Results: Anti-VEGF agents have transformed the management of retinal diseases such as neovascular age-related macular degeneration, diabetic macular edema, proliferative diabetic retinopathy, retinal vein occlusion, and retinopathy of prematurity. Newer agents such as brolucizumab and faricimab offer prolonged durability and enhanced anatomic outcomes, while biosimilars provide cost-effective alternatives. Anti-VEGF therapy has also shown promise in off-label or emerging indications such as neovascular glaucoma, corneal neovascularization, and other retinal or choroidal disorders including secondary macular edema and/or macular neovascularization associated with various forms of uveitis, diffuse choroidal hemangioma in Sturge-Weber Syndrome, hereditary retinal disorders such as fundus flavimaculatus, Coats-Like retinitis pigmentosa, Peripherin-2-associated retinopathy, immune checkpoint inhibitor use, radiation retinopathy, retinitis pigmentosa, Bietti crystalline dystrophy, autosomal recessive bestrophinopathy, melanocytoma-associated macular neovascular membrane, Best disease, Wyburn-Mason syndrome, choroidal osteoma, peripheral exudative hemorrhagic chorioretinopathy, traumatic choroidal rupture, torpedo maculopathy, optic disc melanocytoma, type 2 proliferative macular telangiectasia, and Coats disease. High-dose formulations and innovative delivery systems are under active investigation to reduce the treatment burden and extend dosing intervals.

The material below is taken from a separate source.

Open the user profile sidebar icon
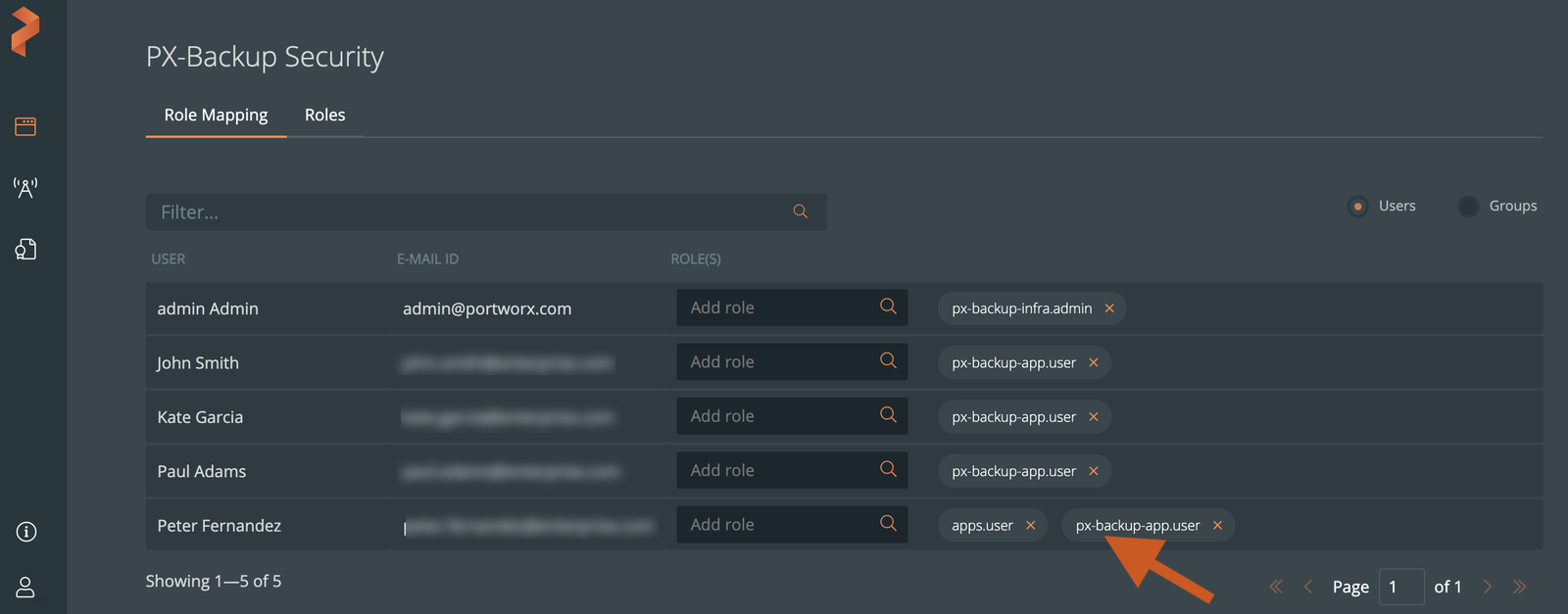This screenshot has height=614, width=1568. (x=25, y=587)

Conclusions: Anti-VEGF therapies have revolutionized the field of ophthalmology, providing sight-saving treatment for a range of retinal diseases that were once considered untreatable or inevitably blinding. Today, anti-VEGF drugs are the go-to option for managing neovascular retinal disorders, thanks to their proven efficacy, favorable safety profile, and transformative impact on modern eye care.